▶ **Exercise goal**: Reproduce the items verbatim, starting at the line that contains "You are a GUI" and ending after the line that contains "[x=212, y=877]". Omit the pictures from your answer.

▶ **Task data**:
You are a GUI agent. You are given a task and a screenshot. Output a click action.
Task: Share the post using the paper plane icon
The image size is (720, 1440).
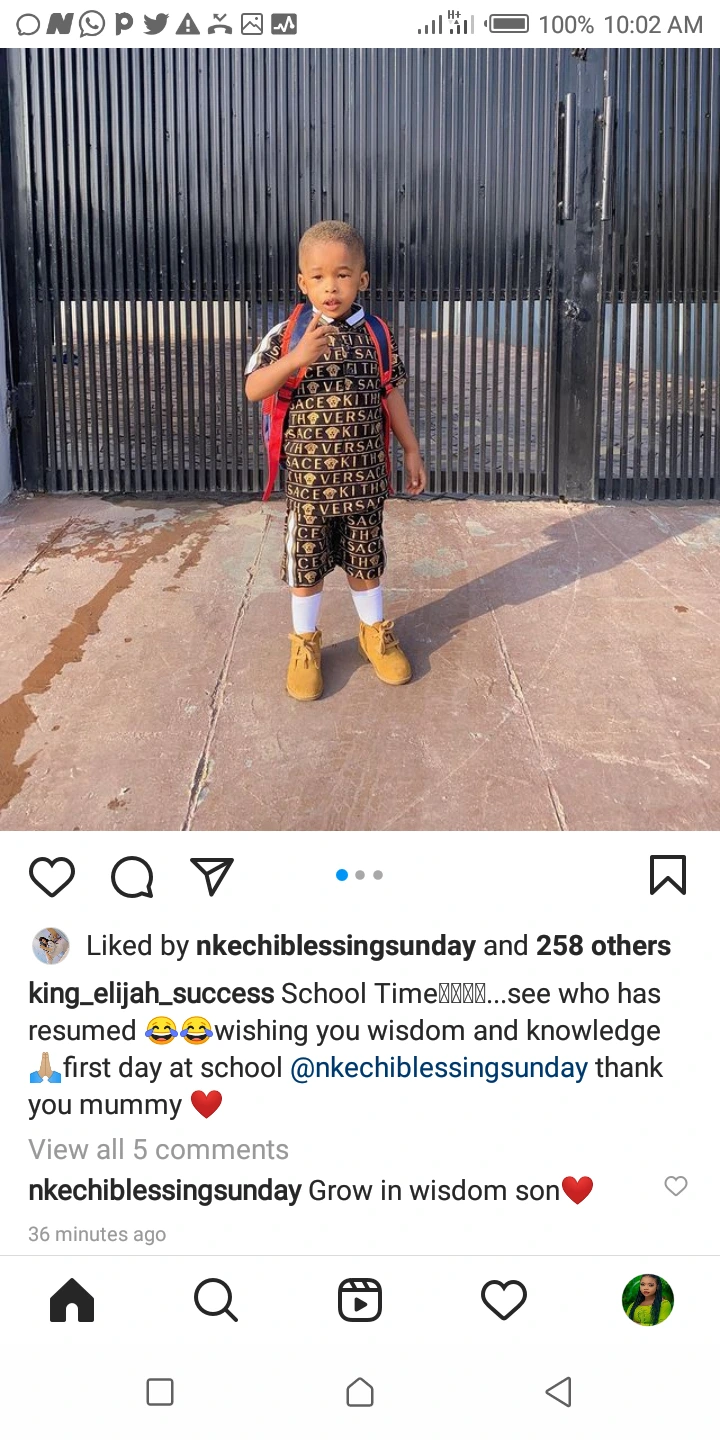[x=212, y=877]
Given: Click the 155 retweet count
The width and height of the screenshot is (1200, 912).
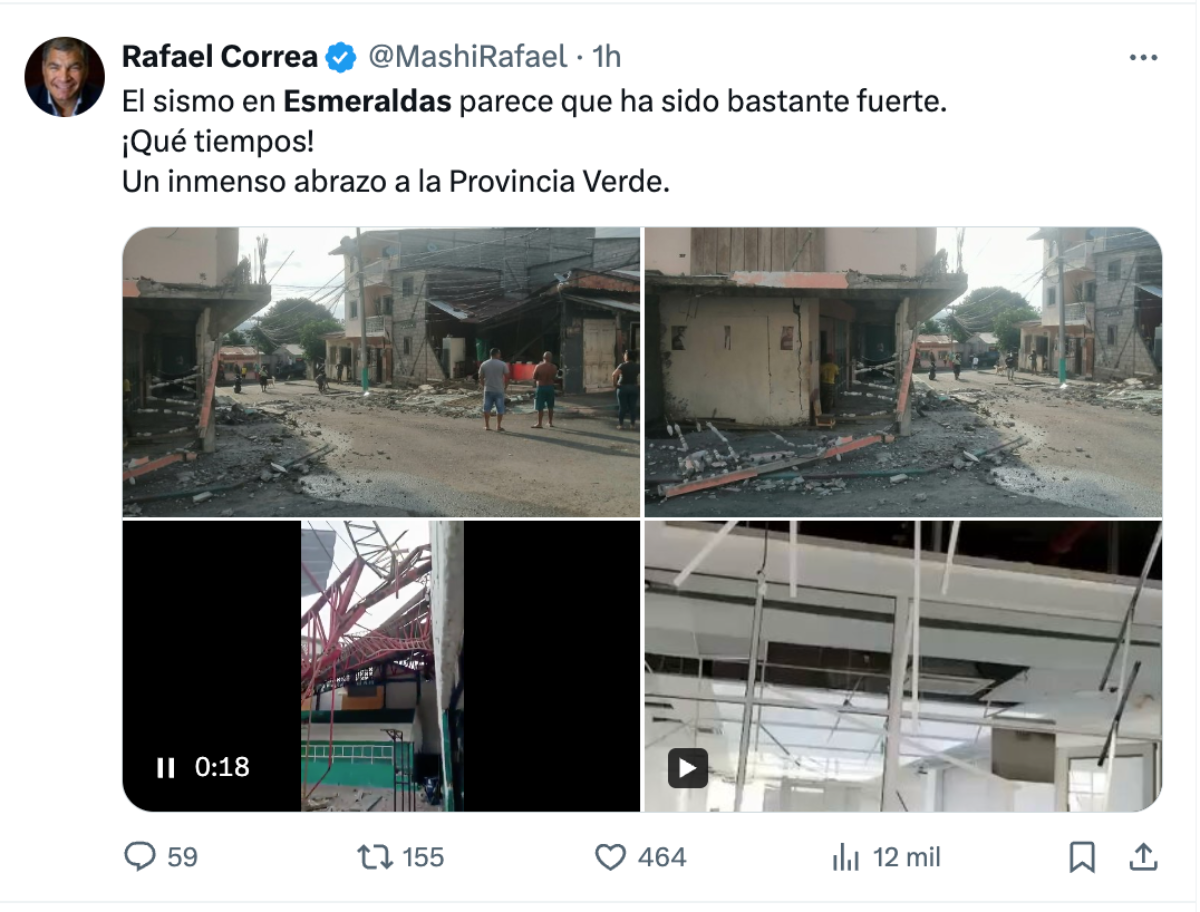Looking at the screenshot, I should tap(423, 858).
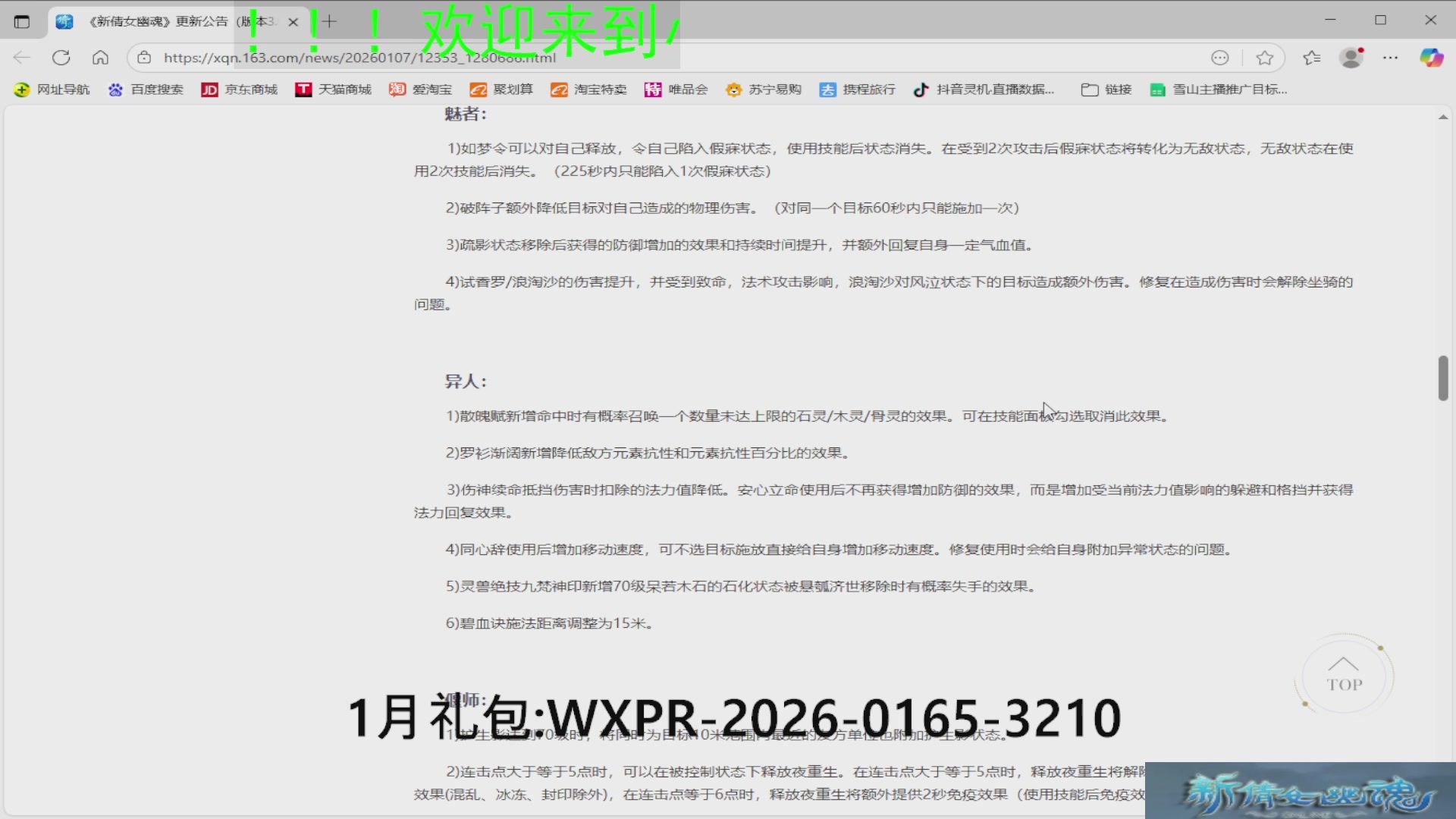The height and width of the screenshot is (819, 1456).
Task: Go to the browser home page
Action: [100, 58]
...
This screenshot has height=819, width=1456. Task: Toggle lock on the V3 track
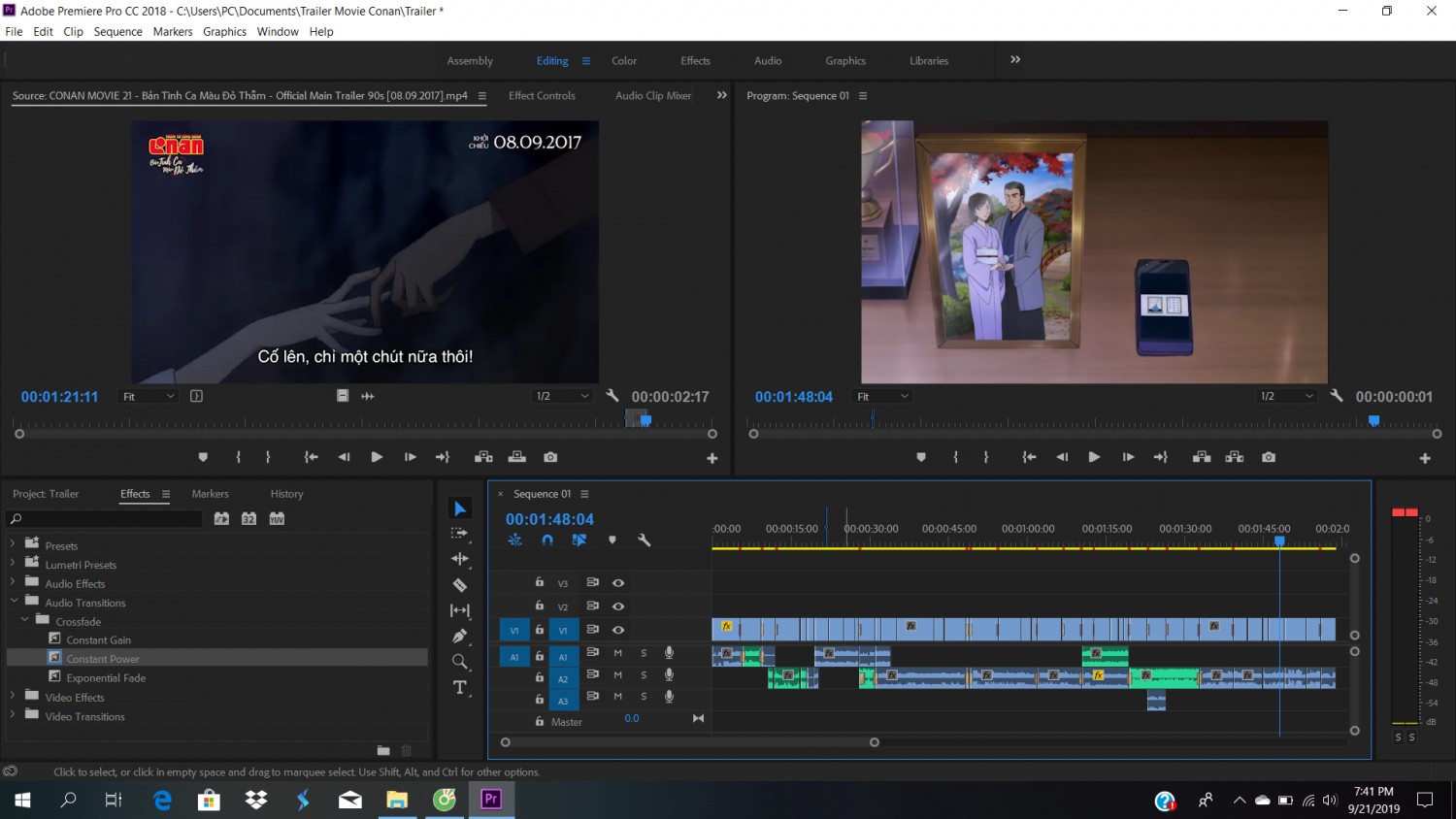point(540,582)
...
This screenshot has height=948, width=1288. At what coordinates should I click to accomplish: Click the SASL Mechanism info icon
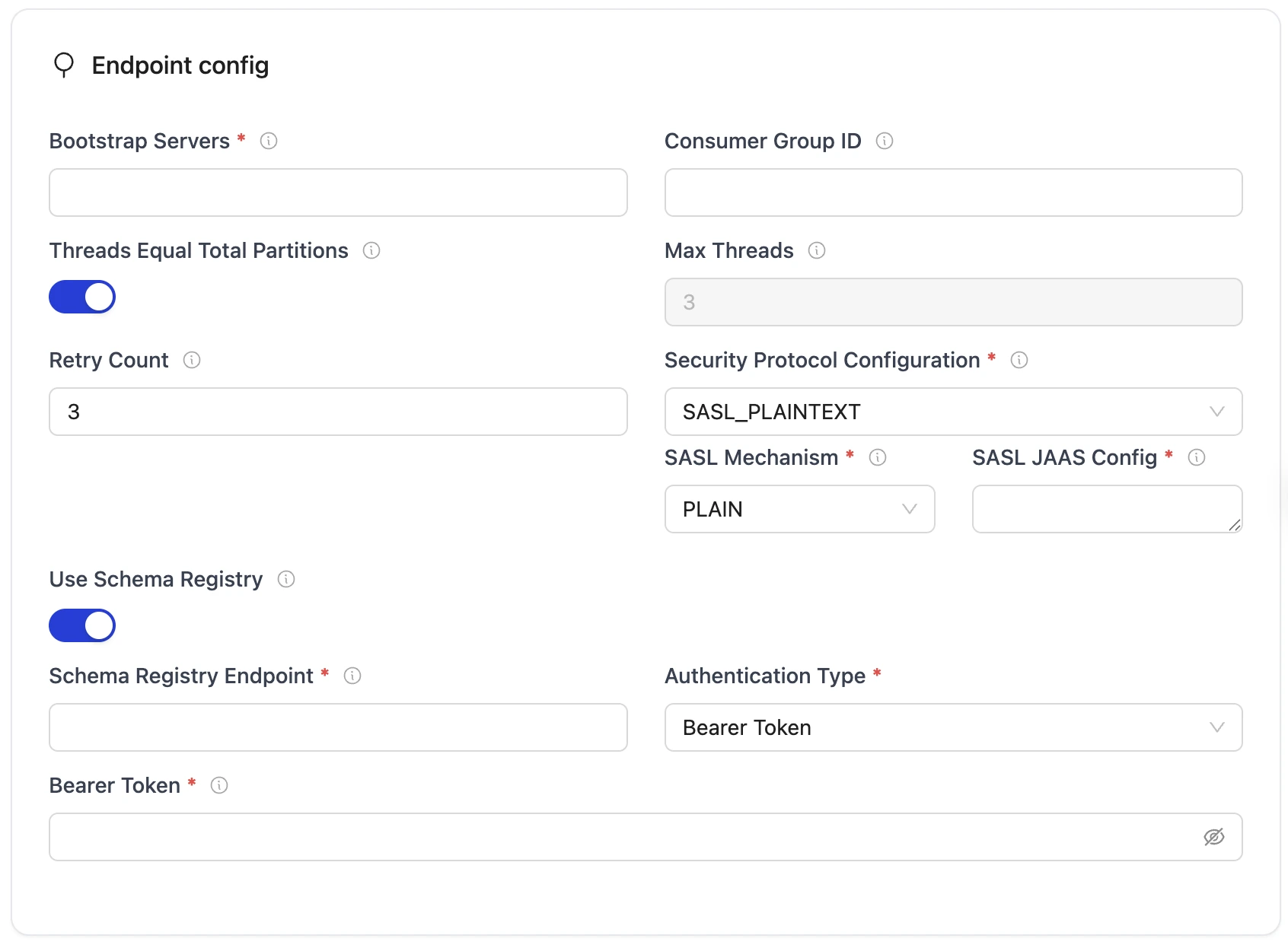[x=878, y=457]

▶ **Correct response**:
You are a GUI agent. You are given a task and a screenshot. Output a click action.
Task: Share the post using the paper plane icon
The image size is (720, 1440).
[x=212, y=877]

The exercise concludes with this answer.